=== EXERCISE BRIEF ===
Set it all down exactly, every record and every line.

# # # # # # #

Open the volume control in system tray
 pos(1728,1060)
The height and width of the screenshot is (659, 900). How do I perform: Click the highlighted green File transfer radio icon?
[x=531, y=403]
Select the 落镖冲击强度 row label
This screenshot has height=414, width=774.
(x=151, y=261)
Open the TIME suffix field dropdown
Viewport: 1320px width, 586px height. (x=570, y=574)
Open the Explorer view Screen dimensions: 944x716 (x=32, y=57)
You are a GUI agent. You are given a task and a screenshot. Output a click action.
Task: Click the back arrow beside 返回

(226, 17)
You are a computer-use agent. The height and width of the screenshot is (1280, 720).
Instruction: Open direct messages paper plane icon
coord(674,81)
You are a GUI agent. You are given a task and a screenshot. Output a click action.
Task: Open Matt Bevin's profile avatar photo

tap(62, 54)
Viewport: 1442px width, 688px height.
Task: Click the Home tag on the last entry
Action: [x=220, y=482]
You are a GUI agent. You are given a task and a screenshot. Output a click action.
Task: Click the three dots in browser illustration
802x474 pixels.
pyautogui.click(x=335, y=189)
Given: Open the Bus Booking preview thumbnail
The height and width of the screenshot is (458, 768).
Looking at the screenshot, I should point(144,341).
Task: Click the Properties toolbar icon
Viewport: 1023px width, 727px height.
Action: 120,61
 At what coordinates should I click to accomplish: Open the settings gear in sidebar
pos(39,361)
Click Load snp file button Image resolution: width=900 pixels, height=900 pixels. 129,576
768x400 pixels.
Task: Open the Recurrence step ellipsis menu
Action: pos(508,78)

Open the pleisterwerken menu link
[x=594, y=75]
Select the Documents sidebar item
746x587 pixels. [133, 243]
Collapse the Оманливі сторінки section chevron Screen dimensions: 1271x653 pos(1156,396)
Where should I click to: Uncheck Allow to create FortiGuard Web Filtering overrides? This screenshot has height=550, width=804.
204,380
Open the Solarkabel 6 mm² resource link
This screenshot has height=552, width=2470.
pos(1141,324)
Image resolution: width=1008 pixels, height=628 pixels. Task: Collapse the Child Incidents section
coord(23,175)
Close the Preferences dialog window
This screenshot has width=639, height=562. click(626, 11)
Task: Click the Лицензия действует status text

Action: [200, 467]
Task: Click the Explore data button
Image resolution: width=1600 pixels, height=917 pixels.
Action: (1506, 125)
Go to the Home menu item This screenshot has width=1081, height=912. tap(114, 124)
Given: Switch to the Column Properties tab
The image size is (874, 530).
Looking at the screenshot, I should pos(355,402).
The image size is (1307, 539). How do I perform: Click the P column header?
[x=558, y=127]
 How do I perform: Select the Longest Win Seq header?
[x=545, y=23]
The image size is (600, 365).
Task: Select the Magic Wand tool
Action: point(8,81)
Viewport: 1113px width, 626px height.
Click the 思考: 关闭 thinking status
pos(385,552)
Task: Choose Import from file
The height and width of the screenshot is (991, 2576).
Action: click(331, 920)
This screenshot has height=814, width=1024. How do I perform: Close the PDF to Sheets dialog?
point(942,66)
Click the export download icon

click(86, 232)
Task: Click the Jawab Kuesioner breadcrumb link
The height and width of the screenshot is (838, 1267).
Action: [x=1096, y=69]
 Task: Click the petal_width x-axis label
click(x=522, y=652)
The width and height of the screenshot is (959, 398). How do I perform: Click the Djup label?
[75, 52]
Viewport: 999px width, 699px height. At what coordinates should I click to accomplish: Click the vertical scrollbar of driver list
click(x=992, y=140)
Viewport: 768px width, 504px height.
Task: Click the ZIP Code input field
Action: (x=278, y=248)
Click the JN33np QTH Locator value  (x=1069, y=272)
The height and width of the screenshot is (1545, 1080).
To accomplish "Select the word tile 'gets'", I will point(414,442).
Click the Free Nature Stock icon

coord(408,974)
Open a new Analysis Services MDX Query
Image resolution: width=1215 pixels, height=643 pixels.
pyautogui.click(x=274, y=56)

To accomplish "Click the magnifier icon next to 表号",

# # # # # # #

=== EXERCISE OUTPUT ===
Open the volume control in system tray
 pos(1728,1060)
The height and width of the screenshot is (659, 900). How do I perform: Click the highlighted green File transfer radio icon?
[x=531, y=403]
Select the 落镖冲击强度 row label
This screenshot has height=414, width=774.
(x=151, y=261)
Open the TIME suffix field dropdown
Viewport: 1320px width, 586px height. (x=570, y=574)
Open the Explorer view Screen dimensions: 944x716 (x=32, y=57)
You are a GUI agent. You are given a task and a screenshot. Output a click action.
Task: Click the back arrow beside 返回

(226, 17)
You are a computer-use agent. The height and width of the screenshot is (1280, 720).
Instruction: Open direct messages paper plane icon
coord(674,81)
You are a GUI agent. You are given a task and a screenshot. Output a click action.
Task: Open Matt Bevin's profile avatar photo

tap(62, 54)
Viewport: 1442px width, 688px height.
Task: Click the Home tag on the last entry
Action: [x=220, y=482]
You are a GUI agent. You are given a task and a screenshot. Output a click action.
Task: Click the three dots in browser illustration
802x474 pixels.
pyautogui.click(x=335, y=189)
Given: Open the Bus Booking preview thumbnail
The height and width of the screenshot is (458, 768).
Looking at the screenshot, I should point(144,341).
Task: Click the Properties toolbar icon
Viewport: 1023px width, 727px height.
Action: 120,61
 At what coordinates should I click to accomplish: Open the settings gear in sidebar
pos(39,361)
Click Load snp file button Image resolution: width=900 pixels, height=900 pixels. 129,576
768x400 pixels.
Task: Open the Recurrence step ellipsis menu
Action: pos(508,78)

Open the pleisterwerken menu link
[x=594, y=75]
Select the Documents sidebar item
746x587 pixels. [133, 243]
Collapse the Оманливі сторінки section chevron Screen dimensions: 1271x653 pos(1156,396)
Where should I click to: Uncheck Allow to create FortiGuard Web Filtering overrides? This screenshot has height=550, width=804.
204,380
Open the Solarkabel 6 mm² resource link
This screenshot has height=552, width=2470.
pos(1141,324)
Image resolution: width=1008 pixels, height=628 pixels. Task: Collapse the Child Incidents section
coord(23,175)
Close the Preferences dialog window
This screenshot has width=639, height=562. click(626, 11)
Task: Click the Лицензия действует status text

Action: [200, 467]
Task: Click the Explore data button
Image resolution: width=1600 pixels, height=917 pixels.
Action: (1506, 125)
Go to the Home menu item This screenshot has width=1081, height=912. tap(114, 124)
Given: Switch to the Column Properties tab
The image size is (874, 530).
Looking at the screenshot, I should pos(355,402).
The image size is (1307, 539). How do I perform: Click the P column header?
[x=558, y=127]
 How do I perform: Select the Longest Win Seq header?
[x=545, y=23]
The image size is (600, 365).
Task: Select the Magic Wand tool
Action: point(8,81)
Viewport: 1113px width, 626px height.
Click the 思考: 关闭 thinking status
pos(385,552)
Task: Choose Import from file
The height and width of the screenshot is (991, 2576).
Action: click(331, 920)
This screenshot has height=814, width=1024. How do I perform: Close the PDF to Sheets dialog?
point(942,66)
Click the export download icon

click(86, 232)
Task: Click the Jawab Kuesioner breadcrumb link
The height and width of the screenshot is (838, 1267).
Action: [x=1096, y=69]
 Task: Click the petal_width x-axis label
click(x=522, y=652)
The width and height of the screenshot is (959, 398). How do I perform: Click the Djup label?
[75, 52]
Viewport: 999px width, 699px height. At what coordinates should I click to accomplish: Click the vertical scrollbar of driver list
click(x=992, y=140)
Viewport: 768px width, 504px height.
Task: Click the ZIP Code input field
Action: (x=278, y=248)
Click the JN33np QTH Locator value  (x=1069, y=272)
The height and width of the screenshot is (1545, 1080).
To accomplish "Select the word tile 'gets'", I will point(414,442).
Click the Free Nature Stock icon

coord(408,974)
Open a new Analysis Services MDX Query
Image resolution: width=1215 pixels, height=643 pixels.
pyautogui.click(x=274, y=56)

To accomplish "Click the magnifier icon next to 表号",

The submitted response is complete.